Besides Cameron’s full recovery, the happiest outcome from his dreadful diagnosis has been the family’s involvement in the Alex’s Lemonade Stand Foundation for Childhood Cancer, which is exactly what it sounds like.
The Pennsylvania-based foundation is named after Alexandra “Alex” Scott (1996-2004) who, as a four-year-old cancer patient in 2000, opened a front-yard lemonade stand to raise money for childhood cancer research.
Since then, the foundation has funded nearly 1,000 cutting-edge research projects at 135 institutions across the United States and Canada. Much of the foundation’s money still comes from actual lemonade stands in front yards, schools, and businesses.
Alex’s Lemonade Stand also helps families of cancer patients across the two countries connect, share success (and failure) stories, offer leads to experimental treatment, and provide emotional support.
“It’s not like some corporate business,” Beth says of the homegrown charity. “It’s run as a family.”
The money raised throughout North America is funneled to the foundation’s headquarters, where a medical board determines how to spend it.
“If it’s giving a family one more year with their child – two years, three years, a lifetime – that makes a difference,” Beth says. “Because no parent should have to bury their child.”
It was actually Cameron who learned about the Alex’s Lemonade Stand Foundation through a preschool friend. The Robertson family recruited other neighborhood families and began raising money for the cause.
After many years of volunteering with the organization, Beth became an employee in 2018.
Cameron moved to Central Florida for a job opportunity in late 2018, and his family soon followed him, with only Cameron’s older sister remaining up north. The foundation allowed Beth to continue her work in Florida.

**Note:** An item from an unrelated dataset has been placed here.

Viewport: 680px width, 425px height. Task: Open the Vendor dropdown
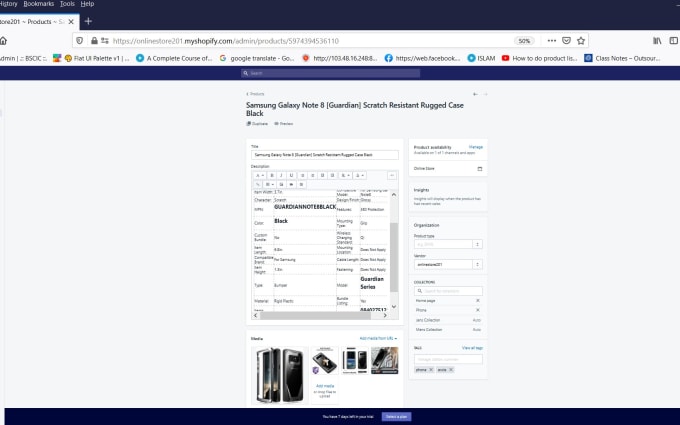[x=448, y=264]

Beth and her husband, Stewart, eventually fell in love with Lake Mary. The city, she says, reminded them of the small-town vibe in Haddon Heights, New Jersey.

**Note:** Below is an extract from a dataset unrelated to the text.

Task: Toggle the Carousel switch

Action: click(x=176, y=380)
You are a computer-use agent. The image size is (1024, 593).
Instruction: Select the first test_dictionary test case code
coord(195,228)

Being the mother of a cancer survivor allows Beth to empathize with the families she helps through her work as a community outreach specialist.
Sadly, not every family meets a happy ending.
“We’ve been to way too many funerals,” Beth says.
And though Cameron has been cancer-free for some 20 years, Beth knows she could never abandon the deeply connected network of cancer families.
“It’s never over,” she says.
To this day, Beth can recount every moment of the trauma her family went through.
During Cameron’s routine examination, the pediatrician was pushing on his little belly.
“The doctor had a strange look on her face, and she called in the head pediatrician,” says Beth, who was pregnant with Cameron’s younger sister. “He seemed concerned and asked me, ‘Who’s here with you?’”
Before long, Cameron was undergoing diagnostic tests at a hospital in Philadelphia. Beth recalls an oncologist recommending that she reach out to all her family. “I told the doctor my husband’s family is in Scotland,” Beth recalls. “The doctor said, ‘Call them.’“
Cameron would receive more than a dozen chemo treatments and undergo several surgeries. But his only remaining side effect today is some loss of hearing.
Cameron was very young and has few memories of his illness. But he does remember his grandfather taking him for a walk around Philly to get some fresh air. He also recalls his family indulging in chemo buffets, with Chinese food and McDonald’s milkshakes. And Cameron remembers plenty of admiration for the countless hours his doctors and nurses devoted to helping kids like him.
“There were always people at my side,” he says. “I was never alone.”
Since the ordeal, Cameron has pushed against limitations. Contact sports were forbidden, but he grew up wanting to play football. In high school, he approached his doctor with the idea of playing as a kicker and punter.
“I nagged and nagged and nagged her,” Cameron says.
After doing some research, the doctor told him, “Buddy, if this is your dream, go chase it.”
Meanwhile, his mom’s dream is to see the day cures are found for all childhood cancers.
“I would love,” Beth says, “to be out of a job.”